Maybe someone can help me. I'm more confused than anything. I'm 40 years old as is my wife. We've been married and together for 22 years. She has hit her Sexual Peak tenfold. We're both Professionals but she has elected to be a stay at home Mom and she says she's so happy and she is very in love with me an no one else. My wife and I up until last year when her Libido changed had sex maybe once a week and I wanted it all the time and now the roles have changed.

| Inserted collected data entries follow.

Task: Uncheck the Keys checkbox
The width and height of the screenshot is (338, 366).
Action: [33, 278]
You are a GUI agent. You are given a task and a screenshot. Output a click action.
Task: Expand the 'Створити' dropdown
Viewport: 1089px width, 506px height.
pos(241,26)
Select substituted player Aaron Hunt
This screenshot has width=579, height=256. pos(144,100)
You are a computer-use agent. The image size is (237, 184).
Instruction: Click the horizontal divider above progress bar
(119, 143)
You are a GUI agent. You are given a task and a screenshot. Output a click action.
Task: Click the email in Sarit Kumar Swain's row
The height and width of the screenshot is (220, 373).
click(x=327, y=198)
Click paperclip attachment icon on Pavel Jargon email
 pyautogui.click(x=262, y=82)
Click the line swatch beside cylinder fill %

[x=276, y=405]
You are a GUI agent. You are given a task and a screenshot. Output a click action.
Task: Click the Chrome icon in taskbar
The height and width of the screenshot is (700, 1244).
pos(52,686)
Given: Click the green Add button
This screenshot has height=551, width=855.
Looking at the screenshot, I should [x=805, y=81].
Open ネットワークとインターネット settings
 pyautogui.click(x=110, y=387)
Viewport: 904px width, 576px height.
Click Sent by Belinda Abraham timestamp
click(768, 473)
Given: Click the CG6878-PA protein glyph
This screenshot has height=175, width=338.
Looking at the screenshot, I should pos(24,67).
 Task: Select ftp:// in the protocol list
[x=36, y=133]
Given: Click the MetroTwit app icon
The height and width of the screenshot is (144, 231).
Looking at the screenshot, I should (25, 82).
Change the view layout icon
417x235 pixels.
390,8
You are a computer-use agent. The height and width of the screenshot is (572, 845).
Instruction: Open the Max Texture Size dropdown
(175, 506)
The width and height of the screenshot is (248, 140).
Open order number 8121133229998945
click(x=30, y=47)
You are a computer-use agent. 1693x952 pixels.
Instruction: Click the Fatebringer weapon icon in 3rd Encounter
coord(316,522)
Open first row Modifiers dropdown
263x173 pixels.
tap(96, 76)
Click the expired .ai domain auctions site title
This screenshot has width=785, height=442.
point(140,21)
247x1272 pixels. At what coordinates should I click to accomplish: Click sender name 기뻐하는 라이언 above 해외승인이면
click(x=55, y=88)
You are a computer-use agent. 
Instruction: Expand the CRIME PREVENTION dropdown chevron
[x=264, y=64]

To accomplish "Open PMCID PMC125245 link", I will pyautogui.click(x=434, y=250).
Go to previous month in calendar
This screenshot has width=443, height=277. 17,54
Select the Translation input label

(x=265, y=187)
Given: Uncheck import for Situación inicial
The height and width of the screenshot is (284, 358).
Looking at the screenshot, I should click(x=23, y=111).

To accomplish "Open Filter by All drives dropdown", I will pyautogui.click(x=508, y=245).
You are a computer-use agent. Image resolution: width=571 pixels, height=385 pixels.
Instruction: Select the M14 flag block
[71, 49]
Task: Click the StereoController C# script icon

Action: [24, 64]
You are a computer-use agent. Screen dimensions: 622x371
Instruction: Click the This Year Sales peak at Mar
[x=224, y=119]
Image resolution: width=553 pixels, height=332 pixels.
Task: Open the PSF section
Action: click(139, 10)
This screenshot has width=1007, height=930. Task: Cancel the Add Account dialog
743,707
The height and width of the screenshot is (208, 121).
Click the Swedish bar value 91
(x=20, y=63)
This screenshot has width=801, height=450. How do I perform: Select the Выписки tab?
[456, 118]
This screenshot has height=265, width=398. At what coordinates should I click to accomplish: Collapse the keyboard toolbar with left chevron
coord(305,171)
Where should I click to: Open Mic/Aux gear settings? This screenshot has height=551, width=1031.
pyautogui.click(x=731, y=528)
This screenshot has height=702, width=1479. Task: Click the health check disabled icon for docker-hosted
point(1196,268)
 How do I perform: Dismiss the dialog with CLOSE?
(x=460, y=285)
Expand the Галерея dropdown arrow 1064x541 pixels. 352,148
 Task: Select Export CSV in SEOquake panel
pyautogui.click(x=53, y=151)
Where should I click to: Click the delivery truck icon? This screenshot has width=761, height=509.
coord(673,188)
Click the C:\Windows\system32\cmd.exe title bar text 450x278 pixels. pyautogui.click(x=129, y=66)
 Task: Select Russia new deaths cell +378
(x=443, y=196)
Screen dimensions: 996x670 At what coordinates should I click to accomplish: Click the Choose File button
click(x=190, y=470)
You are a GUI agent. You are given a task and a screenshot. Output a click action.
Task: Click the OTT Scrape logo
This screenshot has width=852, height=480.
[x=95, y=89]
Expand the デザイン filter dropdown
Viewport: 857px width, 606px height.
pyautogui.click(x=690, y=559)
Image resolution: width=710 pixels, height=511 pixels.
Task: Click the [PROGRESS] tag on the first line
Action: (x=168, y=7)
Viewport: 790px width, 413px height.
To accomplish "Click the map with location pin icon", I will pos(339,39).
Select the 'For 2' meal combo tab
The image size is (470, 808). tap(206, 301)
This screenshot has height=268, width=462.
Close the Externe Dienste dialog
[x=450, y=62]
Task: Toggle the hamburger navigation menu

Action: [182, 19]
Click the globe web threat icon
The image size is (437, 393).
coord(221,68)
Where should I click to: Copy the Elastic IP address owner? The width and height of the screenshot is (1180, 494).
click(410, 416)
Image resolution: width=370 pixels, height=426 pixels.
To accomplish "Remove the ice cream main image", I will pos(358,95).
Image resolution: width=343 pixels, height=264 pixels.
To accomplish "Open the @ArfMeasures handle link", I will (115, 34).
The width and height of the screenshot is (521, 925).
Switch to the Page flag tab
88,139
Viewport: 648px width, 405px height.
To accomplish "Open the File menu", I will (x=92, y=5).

My question is should I be worried I'm not doing enough. She has really come out of her shell sexually. We had sex yesterday in the shower. Good Sex and I could'nt orgasm and she said neither could she. I went to fix dinner only to come back to find out she was in the bathroom masturbating. I've caught her several times and I confront her and tell her it makes me feel inadequate but she assures me it has nothing to do with that, that she's very, very happy with our sex life. I've also caught her looking at porn and masturbating. I want to embrace this part of our lives because I hear it will not last long but am I being shallow and insecure telling her it hurts me? I dn't mind her doing it with me but there is something about it being secretive.does it everyday. I don't want to be a hippocrite because I masturbate too but do I have anything to worry about here? Does anyone think she's about ready to step out? We had an arguement about it awhile back and I offered to leave for awhile and she threatened me with suicide if I left her. I love her but I just feel betrayed when we have sex and then she masturbates without me when I'm right there. Somebody help me. Do I have a problem or should I embrace it?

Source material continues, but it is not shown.